### RECORDS SHOWN
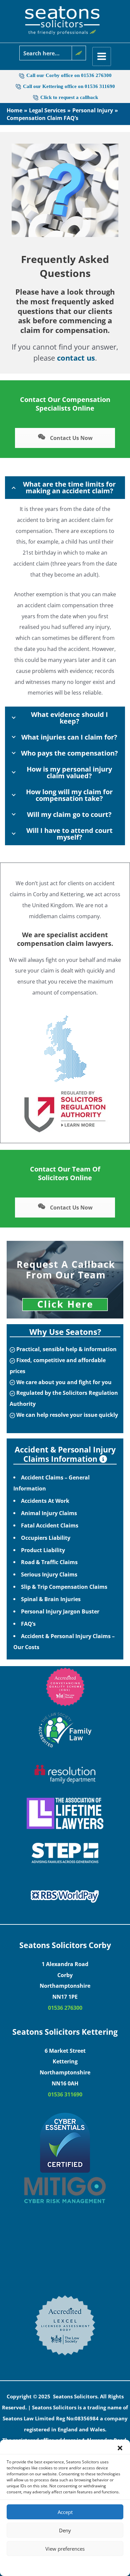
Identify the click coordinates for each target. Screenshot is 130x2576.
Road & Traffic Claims (49, 1562)
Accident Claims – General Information (51, 1482)
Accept (65, 2512)
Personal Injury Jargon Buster (60, 1611)
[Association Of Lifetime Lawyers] (65, 1813)
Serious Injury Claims (49, 1574)
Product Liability (43, 1550)
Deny (65, 2530)
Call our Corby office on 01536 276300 (69, 75)
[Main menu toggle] (102, 56)
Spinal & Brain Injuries (51, 1599)
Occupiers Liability (45, 1537)
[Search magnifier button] (79, 53)
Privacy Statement (77, 2565)
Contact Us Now (71, 438)
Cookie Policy (45, 2565)
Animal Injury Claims (49, 1513)
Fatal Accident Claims (49, 1525)
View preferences (65, 2548)
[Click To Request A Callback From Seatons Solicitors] (65, 1279)
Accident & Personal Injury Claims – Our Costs (64, 1641)
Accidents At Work (45, 1500)
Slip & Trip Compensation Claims (64, 1586)
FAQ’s (28, 1623)
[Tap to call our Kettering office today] (36, 97)
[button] (120, 2448)
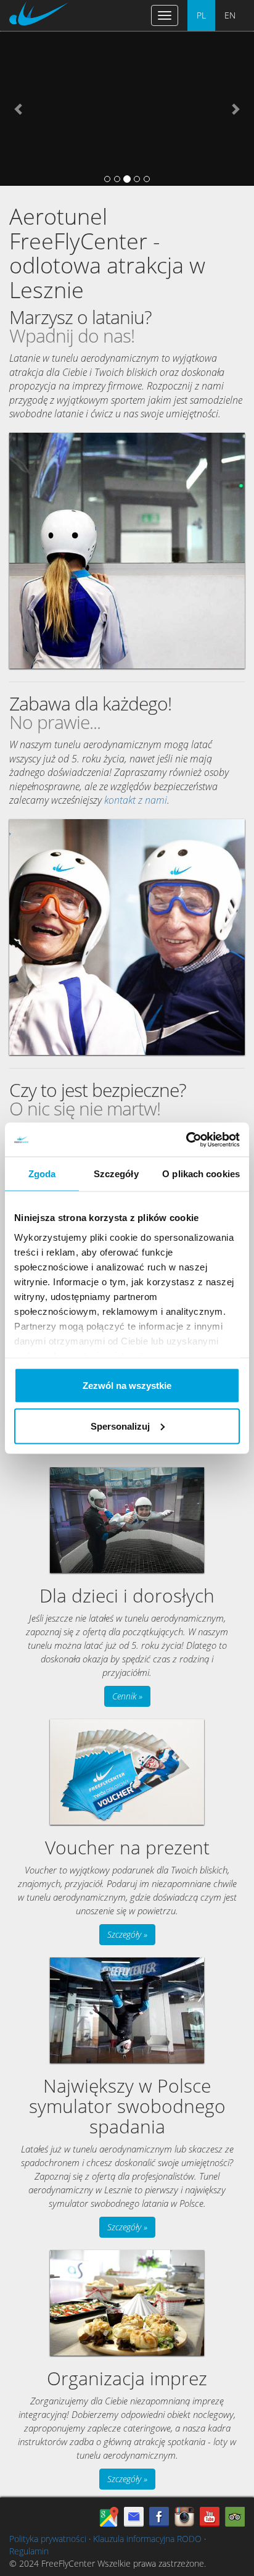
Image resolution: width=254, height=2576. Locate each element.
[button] (19, 108)
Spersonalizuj (120, 1425)
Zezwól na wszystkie (127, 1385)
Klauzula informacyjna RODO (147, 2539)
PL (201, 15)
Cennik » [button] (127, 1696)
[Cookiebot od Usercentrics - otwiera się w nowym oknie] (186, 1140)
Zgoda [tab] (42, 1174)
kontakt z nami (135, 800)
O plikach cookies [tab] (201, 1174)
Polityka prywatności (47, 2539)
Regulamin (29, 2551)
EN (230, 15)
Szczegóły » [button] (127, 1934)
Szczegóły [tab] (116, 1174)
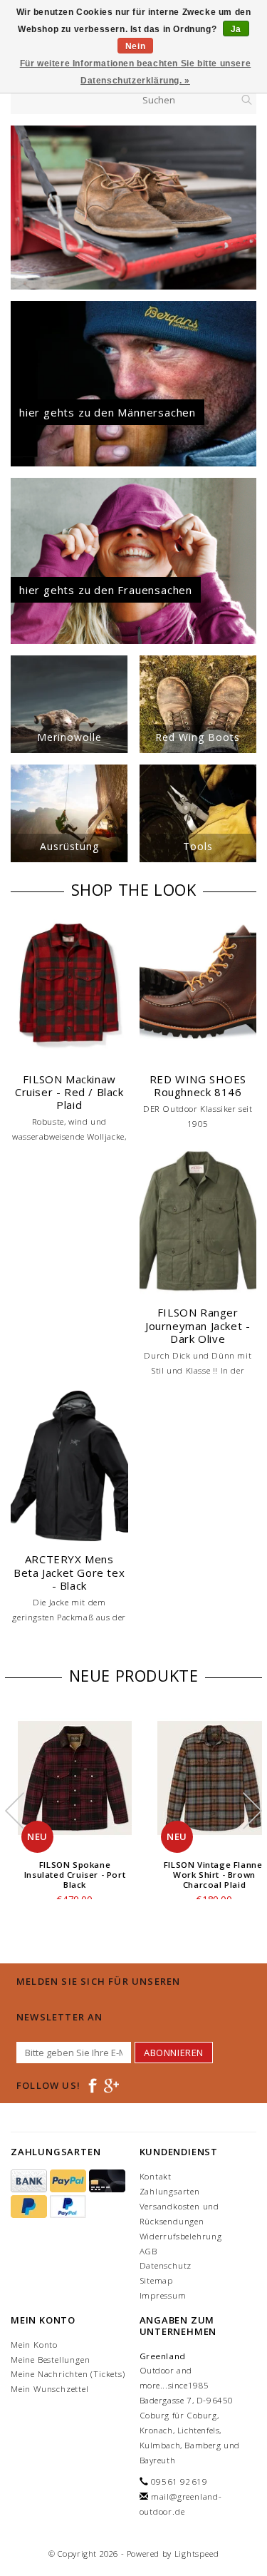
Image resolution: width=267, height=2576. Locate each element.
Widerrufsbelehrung (181, 2236)
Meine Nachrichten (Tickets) (68, 2373)
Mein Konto (34, 2344)
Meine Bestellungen (50, 2359)
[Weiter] (245, 207)
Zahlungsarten (170, 2191)
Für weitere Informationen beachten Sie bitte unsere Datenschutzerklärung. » (135, 72)
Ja (236, 29)
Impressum (163, 2295)
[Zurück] (21, 207)
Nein (135, 46)
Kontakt (156, 2176)
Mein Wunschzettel (50, 2388)
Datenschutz (166, 2265)
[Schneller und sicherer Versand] (133, 208)
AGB (148, 2251)
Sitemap (157, 2280)
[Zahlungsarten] (30, 2181)
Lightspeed (196, 2553)
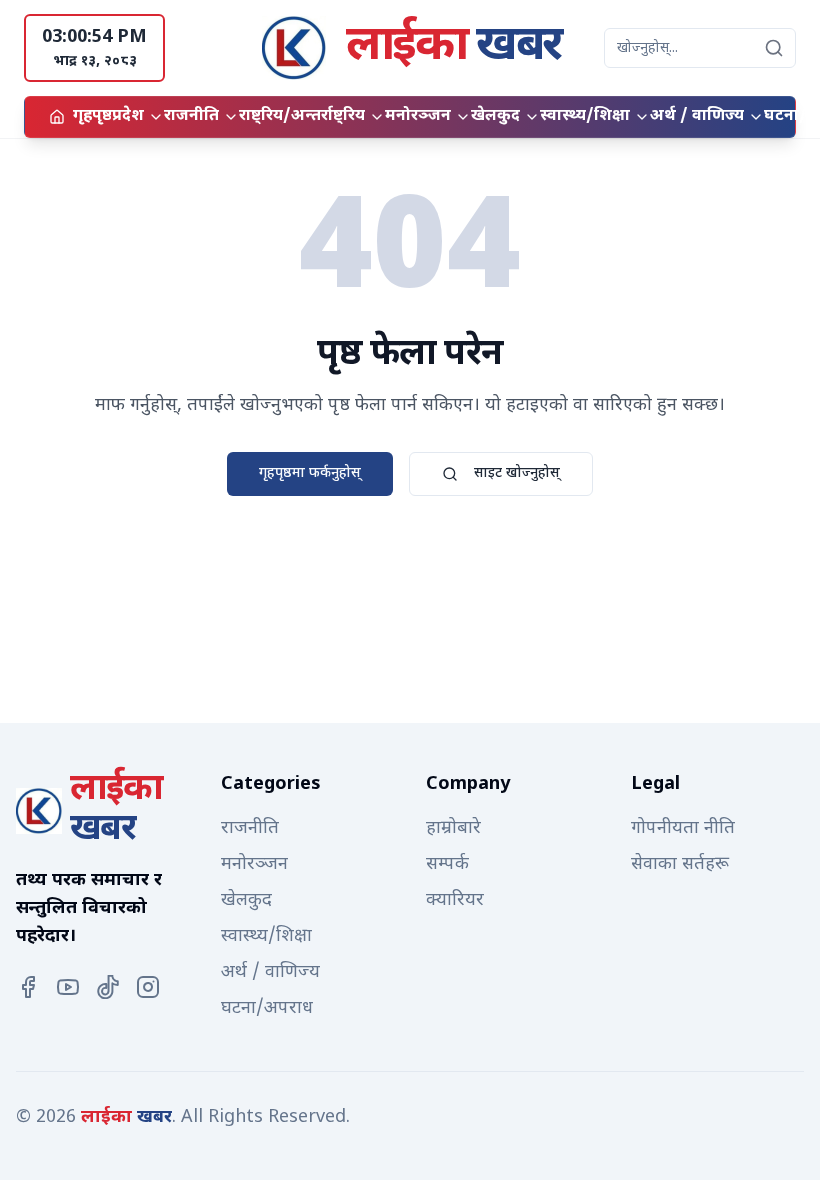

### WHAT IS BEING ASKED
Only the lines from the top of the material through the line containing "Serious Injury Claims (49, 1574)" should be written out, exactly and without pictures.

### SOLUTION
Identify the click coordinates for each target. Screenshot is 130x2576.
Road & Traffic Claims (49, 1562)
Accident Claims – General Information (51, 1482)
Accept (65, 2512)
Personal Injury Jargon Buster (60, 1611)
[Association Of Lifetime Lawyers] (65, 1813)
Serious Injury Claims (49, 1574)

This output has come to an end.